CAMPO DE LA SALUD Y MT

En el campo de la salud han sido numerosas las investigaciones desarrolladas. Estudios de adaptabilidad fisiológica ante estímulos estresantes muestran una mayor y más rápida habituación al estrés y una menor activación hormonal en meditadores. Se han descrito disminuciones de la presión arterial en hipertensos, así como reducción en isquemia miocárdica inducida por ejercicio en sujetos con enfermedad coronaria tras la práctica regular de la técnica. La MT ha probado ser una herramienta útil tanto en la prevención como en el tratamiento de enfermedades cardiovasculares.

Utilizando diferentes parámetros biológicos se observan diferencias significativas entre la edad biológica y la cronológica en sujetos practicantes de la MT. Por otro lado, los meditadores presentan un índice de enfermedades menor al mostrado por un grupo de personas con características socioeconómicas similares. En este sentido, se ha descrito una disminución del coste sanitario al introducir la técnica en la población general.

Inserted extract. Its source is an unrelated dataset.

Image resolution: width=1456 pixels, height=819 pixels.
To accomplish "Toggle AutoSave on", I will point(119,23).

Varios estudios han mostrado disminución de los niveles de ansiedad en enfermos practicantes de la técnica. Estudios sobre la utilización de la MT como terapia en toxicomanías (drogas, tabaco y alcohol) y rehabilitación de convictos o soldados con problemas de reinserción o con trastorno postraumático tras guerras han probado la eficacia terapéutica de la técnica.

EFECTOS SOCIOLÓGICOS

Por último, es interesante hacer referencia a uno de los efectos más curiosos o sorprendentes que produce la utilización de la técnica, su efecto a nivel social.

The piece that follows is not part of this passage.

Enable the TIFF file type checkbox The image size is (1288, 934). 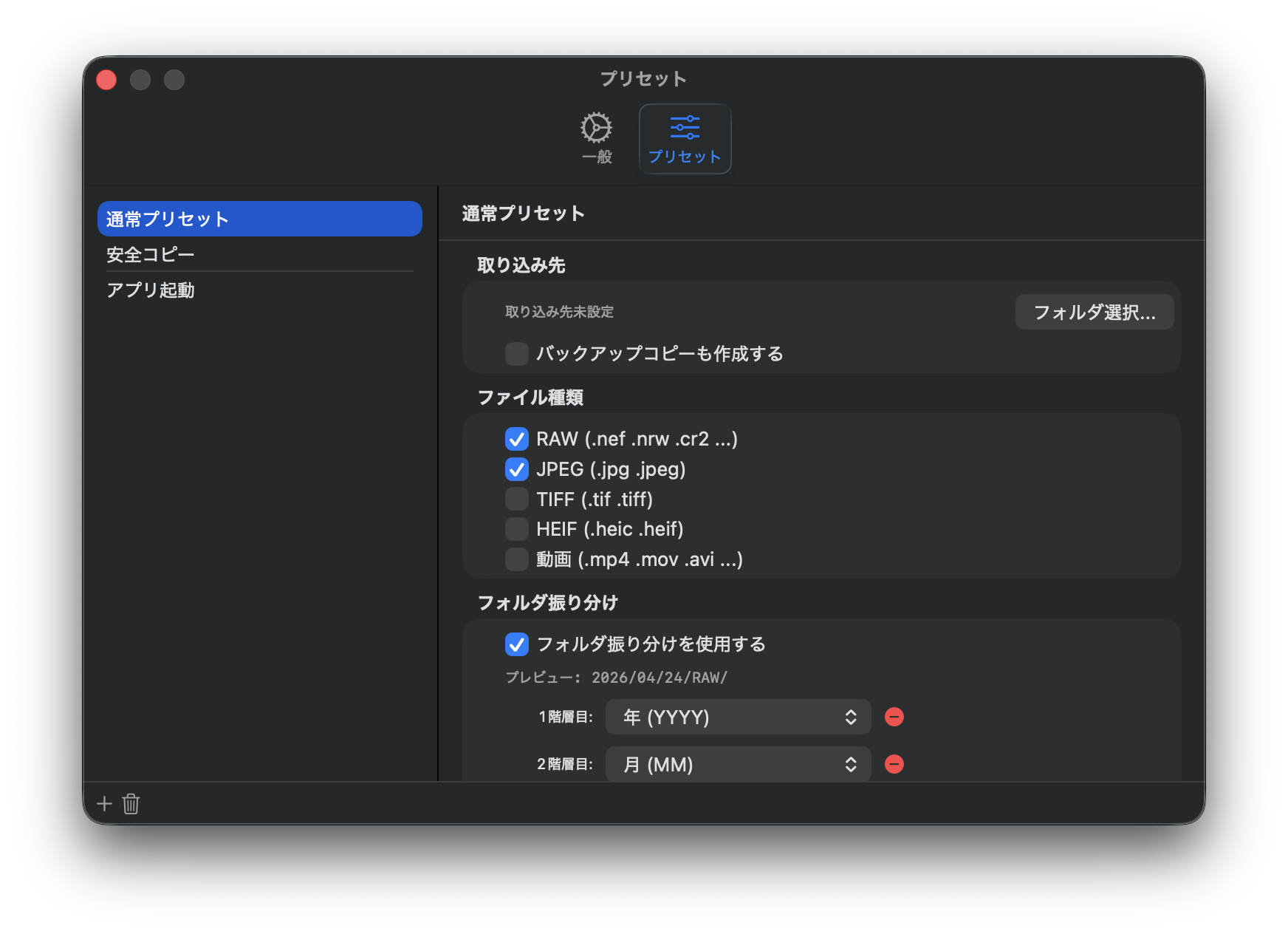click(x=516, y=499)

A comienzos de los años 70 del siglo pasado Landrith, un psicólogo norteamericano, comprobó un descenso en la criminalidad en áreas en las que vivían un número significativo de meditadores. Esta observación indujo a varios autores a desarrollar estudios retrospectivos que abarcaban pequeñas ciudades de los Estados Unidos en las que al menos el 1% de la población era meditadora, comparando los índices de criminalidad informados por el FBI en estas poblaciones con otras con un número similar de habitantes pero con un menor porcentaje de sujetos meditadores. En cada uno de estos estudios se comprobó la existencia de un mejor índice de vida y menor criminalidad en las primeras ciudades.

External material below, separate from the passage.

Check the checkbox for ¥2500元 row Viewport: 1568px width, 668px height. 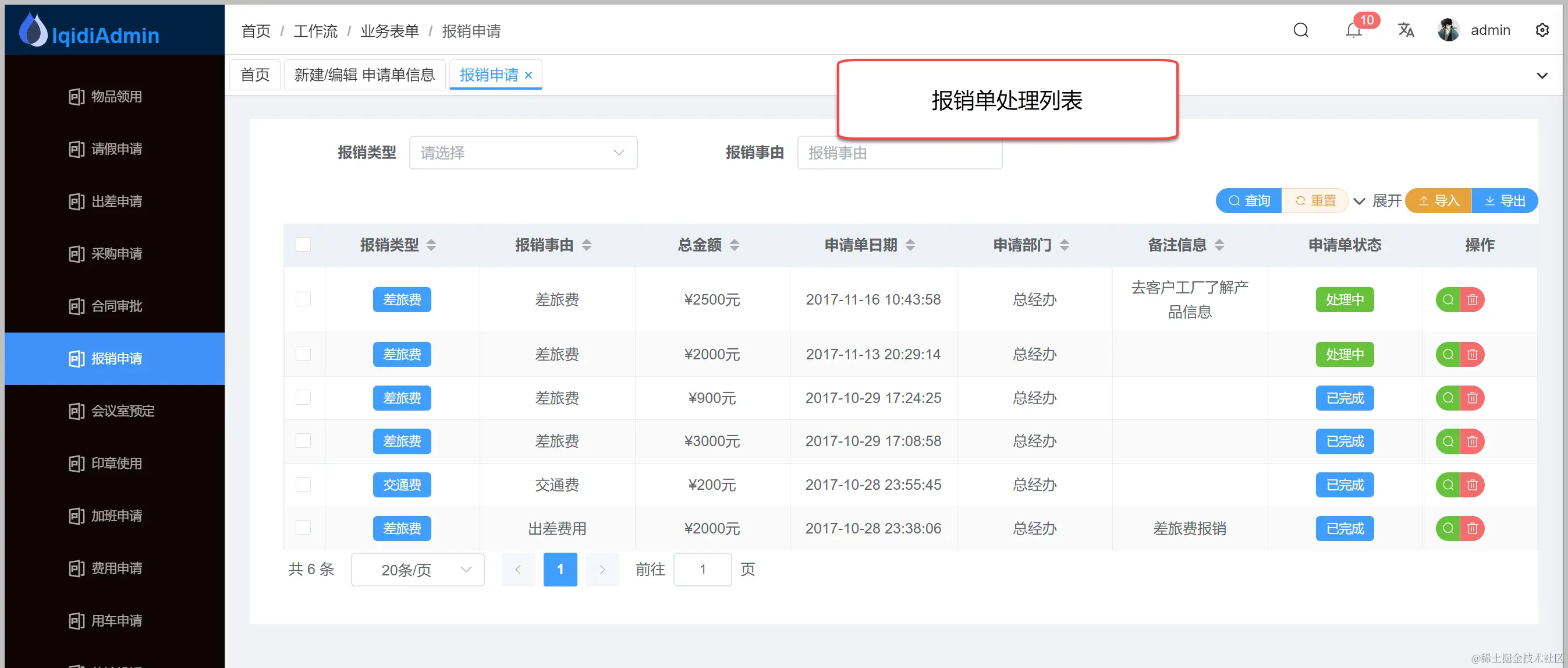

Trabajos posteriores han confirmado estos primeros resultados, describiéndose en varios casos efectos aún más significativos con la utilización de la técnica más avanzada MT-Sidhi por parte de los meditadores. En los últimos años, con la introducción de análisis estadísticos de series temporales se ha podido demostrar el efecto causal directo de la técnica sobre la mejora del medio social, descartándose otras posibles explicaciones.

TEORIAS Y MODELOS NEUROFISIOLOGICOS

Existen múltiples teorías sobre la forma en la que meditación produce sus efectos en el organismo. Para algunos autores, la disminución de impulsos propioceptivos durante su práctica causa una reducción de actividad en el hipotálamo posterior y una liberación hipotalámica anterior, lo que conlleva una actividad parasimpática incrementada así como sincronismo electroencefalográfico. Otros autores postulan que la actividad cerebral durante la técnica depende de la influencia mutua entre el sistema reticular ascendente y la corteza cerebral, restando importancia al papel jugado por las aferencias externas.

Cualquiera que sea el modelo neurofisiológico, la acción moduladora sobre el eje inmuno-neuroendocrino parece ser la responsable de los efectos causados por las diferentes técnicas de relajación. Los estudios anteriormente comentados así parecen acreditarlo. Puesto que una de las principales funciones del eje es el mantenimiento de la homeostasis y la puesta en relación del medio interno y externo, cualquier suceso que module sus acciones, ya sea estresante o relajante, es capaz de repercutir globalmente en el organismo: modificando las concentraciones hormonales en plasma o los parámetros bioquímicos, generando patrones electroencefalográficos específicos y, en último extremo, repercutiendo en la salud física y psíquica del sujeto.